To connect to a workspace, we need identifier parameters - a subscription, resource group and workspace name. We will use these details in the `MLClient` from `azure.ai.ml` to get a handle to the required Azure Machine Learning workspace. We use the default [default azure authentication](https://docs.microsoft.com/en-us/python/api/azure-identity/azure.identity.defaultazurecredential?view=azure-python) for this tutorial. Check the [configuration notebook](../../jobs/configuration.ipynb) for more details on how to configure credentials and connect to a workspace.

In [2]:
# enter details of your AML workspace
subscription_id = "<SUBSCRIPTION_ID>"
resource_group = "<RESOURCE_GROUP>"
workspace = "<AML_WORKSPACE_NAME>"

In [3]:
ml_client = MLClient(
    DefaultAzureCredential(), subscription_id, resource_group, workspace
)

## 2. Using MLflow with images

When working with MLflow models that processes images, it is important to take into account that you won't be providing an scoring script.

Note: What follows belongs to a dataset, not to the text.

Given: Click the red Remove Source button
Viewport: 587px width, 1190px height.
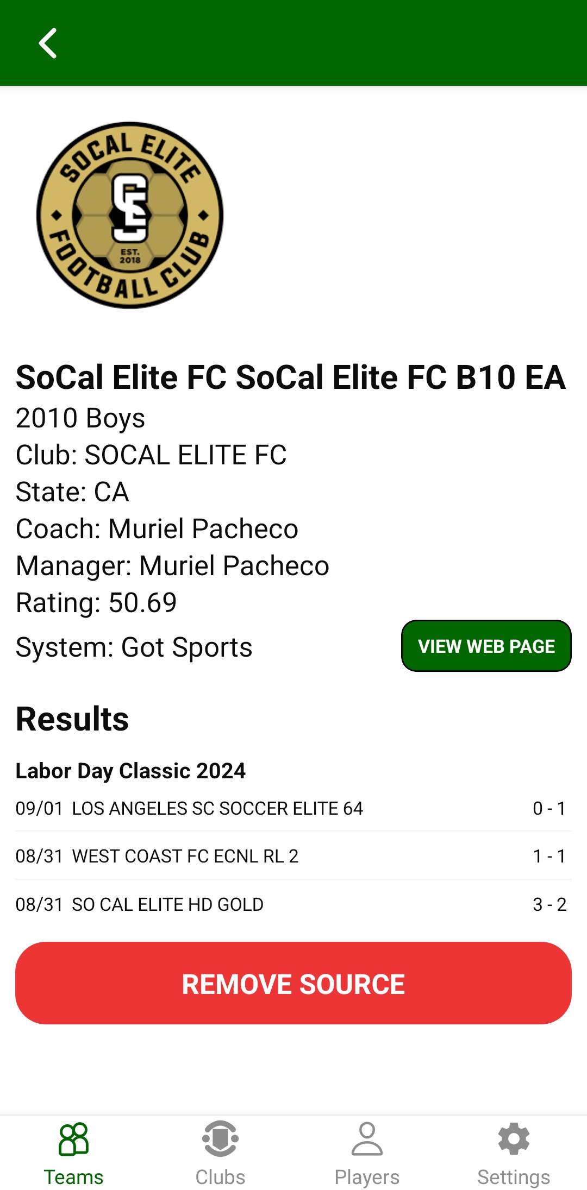Looking at the screenshot, I should point(294,983).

Hence, any data transformation that needs to be done before actually running the classifier needs to be done inside the model itself. Fortunately, you can design models that can compute these transformations:

### 2.1 Creating an MLflow model for image classification

The following example shows how to create a TensorFlow model that takes images of any size and preprocess them using keras layers.

In [4]:
import tensorflow_hub as hub
import tensorflow as tf

model = tf.keras.Sequential(
    [
        tf.keras.layers.Resizing(
            244, 244, interpolation="bilinear", crop_to_aspect_ratio=False
        ),
        tf.keras.layers.Rescaling(1 / 255.0),
        hub.KerasLayer(
            "https://tfhub.dev/google/imagenet/resnet_v2_101/classification/5"
        ),
        tf.keras.layers.Softmax(axis=-1),
    ]
)
model.build([None, None, None, 3])

2022-11-29 13:55:34.189807: I tensorflow/core/platform/cpu_feature_guard.cc:193] This TensorFlow binary is optimized with oneAPI Deep Neural Network Library (oneDNN) to use the following CPU instructions in performance-critical operations:  AVX2 AVX512F FMA
To enable them in other operations, rebuild TensorFlow with the appropriate compiler flags.
2022-11-29 13:55:35.426790: W tensorflow/compiler/xla/stream_executor/platform/default/dso_loader.cc:64] Could not load dynamic library 'libnvinfer.so.7'; dlerror: libnvinfer.so.7: cannot open shared object file: No such file or directory; LD_LIBRARY_PATH: /opt/intel/compilers_and_libraries_2018.3.222/linux/mpi/intel64/lib:/opt/intel/compilers_and_libraries_2018.3.222/linux/mpi/mic/lib:/opt/intel/compilers_and_libraries_2018.3.222/linux/mpi/intel64/lib:/opt/intel/compilers_and_libraries_2018.3.222/linux/mpi/mic/lib::/usr/local/cuda/lib64:/usr/local/cuda/extras/CUPTI/lib64/:/usr/local/cuda/lib64:/usr/local/cuda/extras/CUPTI/lib64/
2022-11-29 1



2022-11-29 13:55:37.680232: E tensorflow/compiler/xla/stream_executor/cuda/cuda_driver.cc:267] failed call to cuInit: CUDA_ERROR_NO_DEVICE: no CUDA-capable device is detected
2022-11-29 13:55:37.680306: I tensorflow/compiler/xla/stream_executor/cuda/cuda_diagnostics.cc:156] kernel driver does not appear to be running on this host (santiagxf-workbench): /proc/driver/nvidia/version does not exist
2022-11-29 13:55:37.681032: I tensorflow/core/platform/cpu_feature_guard.cc:193] This TensorFlow binary is optimized with oneAPI Deep Neural Network Library (oneDNN) to use the following CPU instructions in performance-critical operations:  AVX2 AVX512F FMA
To enable them in other operations, rebuild TensorFlow with the appropriate compiler flags.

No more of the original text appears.